## [Required task]
Reproduce every one of the entries below word for word, without changing anything.
### Material provided ###
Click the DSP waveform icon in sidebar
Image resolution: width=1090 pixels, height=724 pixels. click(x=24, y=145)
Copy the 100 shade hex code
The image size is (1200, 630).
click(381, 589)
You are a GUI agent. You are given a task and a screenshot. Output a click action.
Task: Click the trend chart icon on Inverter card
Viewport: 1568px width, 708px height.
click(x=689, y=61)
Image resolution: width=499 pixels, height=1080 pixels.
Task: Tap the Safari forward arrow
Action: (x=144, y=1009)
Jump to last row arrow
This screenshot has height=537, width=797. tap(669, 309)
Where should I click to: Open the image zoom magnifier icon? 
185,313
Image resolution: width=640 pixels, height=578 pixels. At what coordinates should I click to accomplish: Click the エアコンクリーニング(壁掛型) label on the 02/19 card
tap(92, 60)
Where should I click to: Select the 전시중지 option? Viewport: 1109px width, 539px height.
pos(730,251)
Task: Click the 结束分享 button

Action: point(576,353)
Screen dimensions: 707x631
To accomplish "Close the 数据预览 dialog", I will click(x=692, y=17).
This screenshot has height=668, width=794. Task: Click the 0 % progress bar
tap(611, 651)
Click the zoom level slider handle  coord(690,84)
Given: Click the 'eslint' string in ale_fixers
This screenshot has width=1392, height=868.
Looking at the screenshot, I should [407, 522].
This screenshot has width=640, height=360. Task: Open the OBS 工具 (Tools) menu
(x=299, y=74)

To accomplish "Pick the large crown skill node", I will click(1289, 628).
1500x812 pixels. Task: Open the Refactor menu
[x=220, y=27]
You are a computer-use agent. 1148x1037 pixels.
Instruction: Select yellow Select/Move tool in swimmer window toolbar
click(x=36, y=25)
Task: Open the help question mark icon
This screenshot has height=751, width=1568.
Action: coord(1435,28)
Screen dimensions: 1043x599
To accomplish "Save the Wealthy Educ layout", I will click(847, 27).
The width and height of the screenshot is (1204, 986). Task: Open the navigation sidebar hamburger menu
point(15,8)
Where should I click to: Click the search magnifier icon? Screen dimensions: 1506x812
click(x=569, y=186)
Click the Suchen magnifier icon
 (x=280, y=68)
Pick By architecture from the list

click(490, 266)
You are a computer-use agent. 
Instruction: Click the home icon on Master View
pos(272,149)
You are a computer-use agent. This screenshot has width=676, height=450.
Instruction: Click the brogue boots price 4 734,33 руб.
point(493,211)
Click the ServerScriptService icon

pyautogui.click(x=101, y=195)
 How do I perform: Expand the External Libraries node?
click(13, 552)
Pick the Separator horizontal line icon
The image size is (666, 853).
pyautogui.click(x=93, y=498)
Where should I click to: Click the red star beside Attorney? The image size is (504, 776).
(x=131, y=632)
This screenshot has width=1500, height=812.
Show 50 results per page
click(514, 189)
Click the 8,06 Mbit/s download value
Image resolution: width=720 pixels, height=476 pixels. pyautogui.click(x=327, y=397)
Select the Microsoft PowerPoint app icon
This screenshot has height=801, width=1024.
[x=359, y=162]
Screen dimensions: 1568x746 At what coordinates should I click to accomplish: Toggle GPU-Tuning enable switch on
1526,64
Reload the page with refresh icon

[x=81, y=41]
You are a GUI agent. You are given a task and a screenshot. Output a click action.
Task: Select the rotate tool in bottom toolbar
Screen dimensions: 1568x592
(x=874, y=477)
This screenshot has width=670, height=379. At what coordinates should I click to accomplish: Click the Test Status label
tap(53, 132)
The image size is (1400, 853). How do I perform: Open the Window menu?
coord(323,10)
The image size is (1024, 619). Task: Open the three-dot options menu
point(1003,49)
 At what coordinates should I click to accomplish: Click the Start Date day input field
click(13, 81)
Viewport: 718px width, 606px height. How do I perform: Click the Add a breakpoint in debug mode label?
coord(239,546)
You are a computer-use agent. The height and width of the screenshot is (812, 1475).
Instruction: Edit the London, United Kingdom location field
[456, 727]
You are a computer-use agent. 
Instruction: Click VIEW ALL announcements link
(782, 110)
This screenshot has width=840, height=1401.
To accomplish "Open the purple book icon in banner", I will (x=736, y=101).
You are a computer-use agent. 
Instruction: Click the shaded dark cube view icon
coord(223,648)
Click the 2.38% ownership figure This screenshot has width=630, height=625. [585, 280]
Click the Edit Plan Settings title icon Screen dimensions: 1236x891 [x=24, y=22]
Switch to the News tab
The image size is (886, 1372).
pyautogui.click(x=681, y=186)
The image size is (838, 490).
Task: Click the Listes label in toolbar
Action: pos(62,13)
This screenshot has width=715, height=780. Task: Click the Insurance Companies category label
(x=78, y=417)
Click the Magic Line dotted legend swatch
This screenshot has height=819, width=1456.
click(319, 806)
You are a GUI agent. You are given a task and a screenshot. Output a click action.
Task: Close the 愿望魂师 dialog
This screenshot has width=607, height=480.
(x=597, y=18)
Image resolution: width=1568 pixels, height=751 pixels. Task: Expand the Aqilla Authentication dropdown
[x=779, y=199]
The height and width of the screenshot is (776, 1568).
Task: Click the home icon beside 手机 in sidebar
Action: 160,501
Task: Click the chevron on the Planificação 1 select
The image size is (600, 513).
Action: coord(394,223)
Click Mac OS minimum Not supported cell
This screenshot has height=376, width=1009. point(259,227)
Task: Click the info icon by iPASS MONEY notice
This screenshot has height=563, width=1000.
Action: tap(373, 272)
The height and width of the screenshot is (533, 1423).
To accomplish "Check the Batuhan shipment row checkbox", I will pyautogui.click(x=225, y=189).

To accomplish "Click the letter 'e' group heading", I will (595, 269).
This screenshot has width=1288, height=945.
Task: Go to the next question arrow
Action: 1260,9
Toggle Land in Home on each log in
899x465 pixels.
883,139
###
## [Final result]
Click the DSP waveform icon in sidebar
Image resolution: width=1090 pixels, height=724 pixels. click(x=24, y=145)
Copy the 100 shade hex code
The image size is (1200, 630).
click(381, 589)
You are a GUI agent. You are given a task and a screenshot. Output a click action.
Task: Click the trend chart icon on Inverter card
Viewport: 1568px width, 708px height.
click(x=689, y=61)
Image resolution: width=499 pixels, height=1080 pixels.
Task: Tap the Safari forward arrow
Action: (x=144, y=1009)
Jump to last row arrow
This screenshot has height=537, width=797. tap(669, 309)
Where should I click to: Open the image zoom magnifier icon? 
185,313
Image resolution: width=640 pixels, height=578 pixels. At what coordinates should I click to accomplish: Click the エアコンクリーニング(壁掛型) label on the 02/19 card
tap(92, 60)
Where should I click to: Select the 전시중지 option? Viewport: 1109px width, 539px height.
pos(730,251)
Task: Click the 结束分享 button

Action: point(576,353)
Screen dimensions: 707x631
To accomplish "Close the 数据预览 dialog", I will click(x=692, y=17).
This screenshot has height=668, width=794. Task: Click the 0 % progress bar
tap(611, 651)
Click the zoom level slider handle  coord(690,84)
Given: Click the 'eslint' string in ale_fixers
This screenshot has width=1392, height=868.
Looking at the screenshot, I should [407, 522].
This screenshot has width=640, height=360. Task: Open the OBS 工具 (Tools) menu
(x=299, y=74)

To accomplish "Pick the large crown skill node", I will click(1289, 628).
1500x812 pixels. Task: Open the Refactor menu
[x=220, y=27]
You are a computer-use agent. 1148x1037 pixels.
Instruction: Select yellow Select/Move tool in swimmer window toolbar
click(x=36, y=25)
Task: Open the help question mark icon
This screenshot has height=751, width=1568.
Action: coord(1435,28)
Screen dimensions: 1043x599
To accomplish "Save the Wealthy Educ layout", I will click(847, 27).
The width and height of the screenshot is (1204, 986). Task: Open the navigation sidebar hamburger menu
point(15,8)
Where should I click to: Click the search magnifier icon? Screen dimensions: 1506x812
click(x=569, y=186)
Click the Suchen magnifier icon
 (x=280, y=68)
Pick By architecture from the list

click(490, 266)
You are a computer-use agent. 
Instruction: Click the home icon on Master View
pos(272,149)
You are a computer-use agent. This screenshot has width=676, height=450.
Instruction: Click the brogue boots price 4 734,33 руб.
point(493,211)
Click the ServerScriptService icon

pyautogui.click(x=101, y=195)
 How do I perform: Expand the External Libraries node?
click(13, 552)
Pick the Separator horizontal line icon
The image size is (666, 853).
pyautogui.click(x=93, y=498)
Where should I click to: Click the red star beside Attorney? The image size is (504, 776).
(x=131, y=632)
This screenshot has width=1500, height=812.
Show 50 results per page
click(514, 189)
Click the 8,06 Mbit/s download value
Image resolution: width=720 pixels, height=476 pixels. pyautogui.click(x=327, y=397)
Select the Microsoft PowerPoint app icon
This screenshot has height=801, width=1024.
[x=359, y=162]
Screen dimensions: 1568x746 At what coordinates should I click to accomplish: Toggle GPU-Tuning enable switch on
1526,64
Reload the page with refresh icon

[x=81, y=41]
You are a GUI agent. You are given a task and a screenshot. Output a click action.
Task: Select the rotate tool in bottom toolbar
Screen dimensions: 1568x592
(x=874, y=477)
This screenshot has width=670, height=379. At what coordinates should I click to accomplish: Click the Test Status label
tap(53, 132)
The image size is (1400, 853). How do I perform: Open the Window menu?
coord(323,10)
The image size is (1024, 619). Task: Open the three-dot options menu
point(1003,49)
 At what coordinates should I click to accomplish: Click the Start Date day input field
click(13, 81)
Viewport: 718px width, 606px height. How do I perform: Click the Add a breakpoint in debug mode label?
coord(239,546)
You are a computer-use agent. The height and width of the screenshot is (812, 1475).
Instruction: Edit the London, United Kingdom location field
[456, 727]
You are a computer-use agent. 
Instruction: Click VIEW ALL announcements link
(782, 110)
This screenshot has width=840, height=1401.
To accomplish "Open the purple book icon in banner", I will (x=736, y=101).
You are a computer-use agent. 
Instruction: Click the shaded dark cube view icon
coord(223,648)
Click the 2.38% ownership figure This screenshot has width=630, height=625. [585, 280]
Click the Edit Plan Settings title icon Screen dimensions: 1236x891 [x=24, y=22]
Switch to the News tab
The image size is (886, 1372).
pyautogui.click(x=681, y=186)
The image size is (838, 490).
Task: Click the Listes label in toolbar
Action: pos(62,13)
This screenshot has width=715, height=780. Task: Click the Insurance Companies category label
(x=78, y=417)
Click the Magic Line dotted legend swatch
This screenshot has height=819, width=1456.
click(319, 806)
You are a GUI agent. You are given a task and a screenshot. Output a click action.
Task: Close the 愿望魂师 dialog
This screenshot has width=607, height=480.
(x=597, y=18)
Image resolution: width=1568 pixels, height=751 pixels. Task: Expand the Aqilla Authentication dropdown
[x=779, y=199]
The height and width of the screenshot is (776, 1568).
Task: Click the home icon beside 手机 in sidebar
Action: 160,501
Task: Click the chevron on the Planificação 1 select
The image size is (600, 513).
Action: coord(394,223)
Click Mac OS minimum Not supported cell
This screenshot has height=376, width=1009. point(259,227)
Task: Click the info icon by iPASS MONEY notice
This screenshot has height=563, width=1000.
Action: tap(373, 272)
The height and width of the screenshot is (533, 1423).
To accomplish "Check the Batuhan shipment row checkbox", I will pyautogui.click(x=225, y=189).

To accomplish "Click the letter 'e' group heading", I will (595, 269).
This screenshot has width=1288, height=945.
Task: Go to the next question arrow
Action: 1260,9
Toggle Land in Home on each log in
899x465 pixels.
883,139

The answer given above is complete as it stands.